A reunião de cúpula da Organização do Tratado do Atlântico Norte (Otan), que termina nesta quinta-feira (30), está enviando uma série de recados diretos à Rússia de Vladimir Putin, que cometeu a atrocidade de invadir um país soberano, a Ucrânia, em 24 de fevereiro. O mais visível deles é o processo de adesão de Finlândia e Suécia, que foi destravado na terça-feira (28), após a Turquia aceitar o ingresso dessas duas nações nórdicas.
Para que novos países entrem na aliança militar é necessária a aprovação de todos os membros. A Turquia, que nos últimos anos havia se aproximado muito da Rússia, ameaçava melar a festa ocidental, principalmente porque acusava Finlândia e Suécia de proteger opositores ao governo Recep Tayyp Erdogan.
Não se sabe exatamente, até o momento, qual será o preço que o restante da Europa, Estados Unidos e Canadá terão de pagar em troca do aval turco. Mas há indícios. Primeiro a possível extradição de opositores de Erdogan, que, sabe-se, comanda um governo com mão de ferro e acusações de violações de direitos humanos. Segundo a liberação de restrições americanas de acesso a programas de modernização de seus caças (a frota turca de F-16 está desatualizada) ou mesmo a compra de novos aviões dos EUA.
A Turquia era penalizada pela Casa Branca, desde o governo Donald Trump, porque havia se aproximado de Putin e porque comprara sistemas antiaéreos russos.
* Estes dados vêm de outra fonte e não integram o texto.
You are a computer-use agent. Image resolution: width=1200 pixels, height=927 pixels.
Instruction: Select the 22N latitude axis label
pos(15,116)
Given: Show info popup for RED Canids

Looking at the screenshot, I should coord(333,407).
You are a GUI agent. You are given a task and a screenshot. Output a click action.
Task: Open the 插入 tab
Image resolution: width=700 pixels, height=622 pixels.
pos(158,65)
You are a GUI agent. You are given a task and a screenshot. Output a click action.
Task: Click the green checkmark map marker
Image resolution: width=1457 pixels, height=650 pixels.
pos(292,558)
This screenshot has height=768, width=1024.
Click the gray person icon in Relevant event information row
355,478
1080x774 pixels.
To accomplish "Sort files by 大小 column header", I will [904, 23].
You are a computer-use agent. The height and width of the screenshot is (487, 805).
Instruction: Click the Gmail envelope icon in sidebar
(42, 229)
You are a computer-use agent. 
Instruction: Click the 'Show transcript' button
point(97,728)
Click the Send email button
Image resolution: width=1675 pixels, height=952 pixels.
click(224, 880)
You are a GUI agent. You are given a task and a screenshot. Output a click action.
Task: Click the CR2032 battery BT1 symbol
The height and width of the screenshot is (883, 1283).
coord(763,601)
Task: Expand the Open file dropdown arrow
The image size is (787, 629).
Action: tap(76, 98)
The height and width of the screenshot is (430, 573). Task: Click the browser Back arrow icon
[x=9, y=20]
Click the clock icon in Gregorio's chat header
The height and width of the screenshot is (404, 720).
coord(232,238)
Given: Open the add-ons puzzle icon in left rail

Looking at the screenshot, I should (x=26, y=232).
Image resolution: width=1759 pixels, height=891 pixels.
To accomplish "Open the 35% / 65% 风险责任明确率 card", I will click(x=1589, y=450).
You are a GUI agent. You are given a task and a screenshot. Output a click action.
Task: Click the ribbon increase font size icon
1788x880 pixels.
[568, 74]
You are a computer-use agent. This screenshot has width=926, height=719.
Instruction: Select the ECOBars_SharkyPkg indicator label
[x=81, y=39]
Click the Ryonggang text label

Erdogan enfrenta eleições no ano que vem, e manter a oposição sob rédea curta (com líderes presos, inclusive suspeitos do golpe de 2016) dá certa tranquilidade ao presidente.
Para o Ocidente, ter a Turquia no barco é também importante - não apenas pela interlocução com Putin, na falta de mediadores mais qualificados, como a ex-chanceler alemã Angela Merkel -, mas principalmente porque o país exerce função estratégica: é o único de maioria muçulmana na aliança militar, sedia a importante base aérea de Incirlik e atua em operações contra extremistas na Síria e na Líbia. E, sobretudo, porque Erdogan tinha poder de vetar a ampliação da organização, claro.
Outros recados duros a Putin: a elevação do efetivo da Otan, de 45 mil para 300 mil militares, nas franjas da Ucrânia, a nova fronteira da Guerra Fria; a mudança de status da Rússia de "parceira estratégica" para "ameaça"; e o compromisso de maior investimento dos membros em defesa - os 2% de comprometimento do Produto Interno Bruto (PIB) de cada país, antes uma meta que agora passa a ser o encarado como mínimo.
Uma amostra clara de como a invasão da Ucrânia quebrou a paz na Europa e está redefinindo o sistema de segurança do continente é a declaração do chanceler alemão, Olaf Scholz, que, na terça-feira (28), disse que seu país terá o maior exército convencional da Europa. O investimento de 100 bilhões de euros em forças armadas representa uma mudança significativa.
Ao longo do século 20, a Alemanha enfraquecida era a base do equilíbrio de poder europeu. Potências como Reino Unido e França impuseram à Alemanha punições por seu imperialismo, que começaram no Tratado de Versalhes, em 1919 - e cujo ressentimento, por parte dos alemães, ajudou a fazer ascender o nazismo. Essa contenção foi coroada no pós-Segunda Guerra Mundial. Hoje, a Alemanha é uma nação pacífica, democrática e uma potência econômica. Mas seu exército fora reduzido drasticamente depois da Guerra Fria - passando de cerca de 500 mil soldados em 1990, ano da reunificação, para 200 mil atuais.
Desde a invasão da Ucrânia, a Alemanha revogou sua proibição de exportar armas letais para zonas de conflito, anunciando grandes remessas à Ucrânia. Para uma nação que se moveu de forma discreta e silenciosa em relação aos conflitos da segunda metade do século 20, em parte pelo sentimento de culpa, os investimentos representam uma nova era em termos de segurança e defesa da Alemanha em particular e da Europa em geral. O continente se armou.